Bueno, se hace del mismo modo en que ella lo ha hecho todo en la vida, moviendo hilos, manejando a las personas como un buen maestro de títeres. «Y para eso -se dice-, lo primero que tengo que hacer es convocar a mis posibles asesinos a pasar unos días conmigo, mandar media docena de invitaciones a tan particular aquelarre. Ya tengo un par de ellas a medio redactar, a ver, ¿dónde las he puesto?»
Olivia se dirige hacia su escritorio, que está situado frente a la ventana, de tal modo que cuando trabaja puede mirar hacia el exterior. Desde allí alcanza a ver el jardín que desciende en cuesta hacia el mar festoneado de pinos.
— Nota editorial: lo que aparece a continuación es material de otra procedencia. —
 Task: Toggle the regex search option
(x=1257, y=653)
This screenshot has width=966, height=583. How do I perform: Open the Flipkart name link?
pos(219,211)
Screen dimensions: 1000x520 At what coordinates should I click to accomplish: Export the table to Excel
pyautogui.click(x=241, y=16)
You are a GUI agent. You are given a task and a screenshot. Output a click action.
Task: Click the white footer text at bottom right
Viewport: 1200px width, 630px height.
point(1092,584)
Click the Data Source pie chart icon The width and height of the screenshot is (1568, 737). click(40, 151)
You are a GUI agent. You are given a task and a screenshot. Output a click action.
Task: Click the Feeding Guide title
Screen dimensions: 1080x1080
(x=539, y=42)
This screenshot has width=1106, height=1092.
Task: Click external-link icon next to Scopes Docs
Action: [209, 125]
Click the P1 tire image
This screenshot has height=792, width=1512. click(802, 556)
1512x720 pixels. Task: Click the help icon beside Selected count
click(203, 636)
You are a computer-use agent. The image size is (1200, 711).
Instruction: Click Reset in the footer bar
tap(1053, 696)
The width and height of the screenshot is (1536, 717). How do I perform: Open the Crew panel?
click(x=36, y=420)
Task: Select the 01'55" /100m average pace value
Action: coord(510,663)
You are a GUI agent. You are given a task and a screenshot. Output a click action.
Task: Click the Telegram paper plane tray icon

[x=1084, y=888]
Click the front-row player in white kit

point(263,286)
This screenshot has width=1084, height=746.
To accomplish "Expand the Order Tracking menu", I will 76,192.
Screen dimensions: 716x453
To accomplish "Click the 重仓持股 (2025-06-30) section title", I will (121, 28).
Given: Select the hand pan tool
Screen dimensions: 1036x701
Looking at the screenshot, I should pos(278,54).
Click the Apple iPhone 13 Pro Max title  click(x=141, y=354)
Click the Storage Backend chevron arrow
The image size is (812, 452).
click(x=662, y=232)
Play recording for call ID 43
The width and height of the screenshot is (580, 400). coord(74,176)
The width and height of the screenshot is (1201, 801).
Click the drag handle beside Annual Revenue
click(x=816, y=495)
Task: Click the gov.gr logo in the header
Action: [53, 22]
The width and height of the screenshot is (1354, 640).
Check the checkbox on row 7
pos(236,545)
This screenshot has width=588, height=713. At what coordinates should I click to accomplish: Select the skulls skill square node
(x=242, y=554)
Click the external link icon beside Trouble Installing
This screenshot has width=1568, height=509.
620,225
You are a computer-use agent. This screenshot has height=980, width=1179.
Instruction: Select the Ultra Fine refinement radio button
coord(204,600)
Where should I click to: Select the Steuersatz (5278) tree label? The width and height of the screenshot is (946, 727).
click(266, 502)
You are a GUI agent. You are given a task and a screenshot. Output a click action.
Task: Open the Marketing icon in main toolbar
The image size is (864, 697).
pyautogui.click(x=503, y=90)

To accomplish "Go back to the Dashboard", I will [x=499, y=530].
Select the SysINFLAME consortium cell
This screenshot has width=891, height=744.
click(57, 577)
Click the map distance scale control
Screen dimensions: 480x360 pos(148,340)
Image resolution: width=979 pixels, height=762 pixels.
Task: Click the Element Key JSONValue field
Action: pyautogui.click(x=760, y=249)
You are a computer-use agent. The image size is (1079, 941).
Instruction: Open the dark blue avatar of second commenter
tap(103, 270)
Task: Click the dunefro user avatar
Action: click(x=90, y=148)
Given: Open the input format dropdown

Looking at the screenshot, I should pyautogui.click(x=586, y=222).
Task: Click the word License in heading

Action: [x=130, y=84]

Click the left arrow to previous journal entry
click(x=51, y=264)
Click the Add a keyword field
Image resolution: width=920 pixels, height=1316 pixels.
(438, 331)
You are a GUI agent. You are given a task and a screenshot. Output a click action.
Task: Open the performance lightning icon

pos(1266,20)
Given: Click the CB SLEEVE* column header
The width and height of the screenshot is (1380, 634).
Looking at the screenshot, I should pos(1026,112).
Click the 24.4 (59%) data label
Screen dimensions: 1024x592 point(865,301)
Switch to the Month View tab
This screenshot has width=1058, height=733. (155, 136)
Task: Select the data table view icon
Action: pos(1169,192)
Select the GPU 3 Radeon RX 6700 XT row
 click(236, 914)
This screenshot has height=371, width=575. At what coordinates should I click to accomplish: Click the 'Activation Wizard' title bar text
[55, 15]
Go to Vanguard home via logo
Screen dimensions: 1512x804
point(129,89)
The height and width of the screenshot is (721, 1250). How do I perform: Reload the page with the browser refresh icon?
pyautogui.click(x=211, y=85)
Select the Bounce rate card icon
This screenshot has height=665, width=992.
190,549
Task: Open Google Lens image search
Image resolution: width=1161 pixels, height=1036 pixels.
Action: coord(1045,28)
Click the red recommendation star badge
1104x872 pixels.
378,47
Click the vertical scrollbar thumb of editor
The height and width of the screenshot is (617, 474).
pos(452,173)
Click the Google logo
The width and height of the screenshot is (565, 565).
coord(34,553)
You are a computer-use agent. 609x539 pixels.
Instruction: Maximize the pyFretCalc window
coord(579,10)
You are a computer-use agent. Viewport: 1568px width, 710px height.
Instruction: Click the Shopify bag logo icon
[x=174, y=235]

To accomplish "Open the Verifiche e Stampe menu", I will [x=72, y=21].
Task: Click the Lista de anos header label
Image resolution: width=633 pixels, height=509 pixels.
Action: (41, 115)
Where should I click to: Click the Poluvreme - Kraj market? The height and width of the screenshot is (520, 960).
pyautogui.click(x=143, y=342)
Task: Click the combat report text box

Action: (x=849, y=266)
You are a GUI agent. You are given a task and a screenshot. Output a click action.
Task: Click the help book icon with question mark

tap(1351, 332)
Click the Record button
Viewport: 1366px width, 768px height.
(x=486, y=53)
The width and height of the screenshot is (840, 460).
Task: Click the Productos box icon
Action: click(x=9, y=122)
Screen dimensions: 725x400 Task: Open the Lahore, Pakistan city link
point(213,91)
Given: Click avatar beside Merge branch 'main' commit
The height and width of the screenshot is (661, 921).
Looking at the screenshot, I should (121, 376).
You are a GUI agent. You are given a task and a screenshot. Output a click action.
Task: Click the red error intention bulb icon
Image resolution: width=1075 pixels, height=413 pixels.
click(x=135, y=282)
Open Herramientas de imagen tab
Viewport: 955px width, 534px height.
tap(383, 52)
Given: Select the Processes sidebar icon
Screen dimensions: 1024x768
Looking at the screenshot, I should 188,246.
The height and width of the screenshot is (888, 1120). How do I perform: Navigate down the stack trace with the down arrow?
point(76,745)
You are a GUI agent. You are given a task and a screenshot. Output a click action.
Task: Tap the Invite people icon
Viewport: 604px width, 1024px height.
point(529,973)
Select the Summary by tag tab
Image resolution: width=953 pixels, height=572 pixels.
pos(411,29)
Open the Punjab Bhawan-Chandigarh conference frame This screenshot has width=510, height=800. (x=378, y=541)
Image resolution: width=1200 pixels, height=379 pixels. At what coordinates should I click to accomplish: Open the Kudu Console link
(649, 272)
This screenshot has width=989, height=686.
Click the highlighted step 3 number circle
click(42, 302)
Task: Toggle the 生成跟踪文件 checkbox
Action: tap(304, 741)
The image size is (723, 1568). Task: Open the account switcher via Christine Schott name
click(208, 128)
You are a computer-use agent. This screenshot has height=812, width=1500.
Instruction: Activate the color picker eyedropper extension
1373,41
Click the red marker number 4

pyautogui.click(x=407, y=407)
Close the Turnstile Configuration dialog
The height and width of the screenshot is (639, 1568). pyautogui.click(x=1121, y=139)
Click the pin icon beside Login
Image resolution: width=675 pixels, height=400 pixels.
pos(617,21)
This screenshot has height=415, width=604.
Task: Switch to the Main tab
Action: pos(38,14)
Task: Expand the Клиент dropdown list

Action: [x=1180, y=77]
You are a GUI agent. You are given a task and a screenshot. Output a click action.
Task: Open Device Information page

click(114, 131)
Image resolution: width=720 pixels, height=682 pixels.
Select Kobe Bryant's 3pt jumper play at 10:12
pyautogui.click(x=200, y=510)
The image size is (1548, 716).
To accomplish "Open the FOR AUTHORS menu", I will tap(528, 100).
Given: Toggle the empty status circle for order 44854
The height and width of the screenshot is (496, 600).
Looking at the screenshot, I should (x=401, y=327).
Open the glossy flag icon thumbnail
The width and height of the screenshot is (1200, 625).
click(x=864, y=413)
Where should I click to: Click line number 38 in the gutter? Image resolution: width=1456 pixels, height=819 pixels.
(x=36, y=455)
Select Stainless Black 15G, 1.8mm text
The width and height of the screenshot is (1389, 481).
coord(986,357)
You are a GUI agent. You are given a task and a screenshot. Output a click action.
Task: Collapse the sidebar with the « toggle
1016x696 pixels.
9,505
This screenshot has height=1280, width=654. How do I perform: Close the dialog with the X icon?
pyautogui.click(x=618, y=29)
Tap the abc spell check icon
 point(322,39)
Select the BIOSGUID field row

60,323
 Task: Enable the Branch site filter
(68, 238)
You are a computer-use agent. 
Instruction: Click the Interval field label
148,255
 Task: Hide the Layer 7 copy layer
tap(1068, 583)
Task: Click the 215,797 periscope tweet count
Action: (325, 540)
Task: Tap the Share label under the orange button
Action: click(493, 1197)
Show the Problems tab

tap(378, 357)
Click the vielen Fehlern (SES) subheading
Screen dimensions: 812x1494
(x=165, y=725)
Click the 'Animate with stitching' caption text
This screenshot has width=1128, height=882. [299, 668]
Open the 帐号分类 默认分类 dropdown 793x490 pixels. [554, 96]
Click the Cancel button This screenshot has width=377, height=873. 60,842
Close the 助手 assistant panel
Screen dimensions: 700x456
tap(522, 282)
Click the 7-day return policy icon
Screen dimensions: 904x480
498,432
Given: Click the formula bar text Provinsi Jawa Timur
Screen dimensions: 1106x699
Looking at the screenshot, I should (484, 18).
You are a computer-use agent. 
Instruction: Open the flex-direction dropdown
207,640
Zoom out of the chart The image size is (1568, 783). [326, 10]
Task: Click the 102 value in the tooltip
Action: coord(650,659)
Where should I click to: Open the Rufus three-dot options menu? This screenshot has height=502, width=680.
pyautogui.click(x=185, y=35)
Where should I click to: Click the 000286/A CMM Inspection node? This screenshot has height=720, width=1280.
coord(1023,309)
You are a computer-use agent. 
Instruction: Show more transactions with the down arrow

Sobre el escritorio hay dos fotos, una de una niña con un bebé en brazos. La otra de un velero con todas sus velas desplegadas. Sparkling Cyanide alcanza a leerse en la popa. El nombre de aquel barco, que a fin de mes dejará también de pertenecerle como todo lo demás puesto que está embargado, tiene para Olivia un significado secreto y ella lo había elegido sacándolo de las páginas de un libro. Así se llama una de las novelas más famosas de Agatha Christie. La idea de copiar su muerte o su asesinato de alguno de los libros de una de sus autoras favoritas parecería más propio de su intelectual hermana, que se llama igual que la Christie, casualidades que tiene la vida. Sólo que su hermana con toda probabilidad hubiese elegido inspirarse en una novela más sesuda, una de Virginia Woolf, por ejemplo. «Mi querida hermana. ¿Qué será de su vida? Hace tanto tiempo que no tengo noticias suyas», se dice Olivia, pero lo cierto es que le han pasado demasiadas cosas últimamente y ninguna buena como para pensar en Ágata. Olivia revuelve ahora su escritorio en busca de las invitaciones y por fin las encuentra donde las había dejado la noche anterior, en el cajón de la derecha. Entonces, ya con la primera de ellas en la mano, se detiene unos segundos para repetir una vez más aquel nombre: Sparkling Cyanide, «Cianuro espumoso».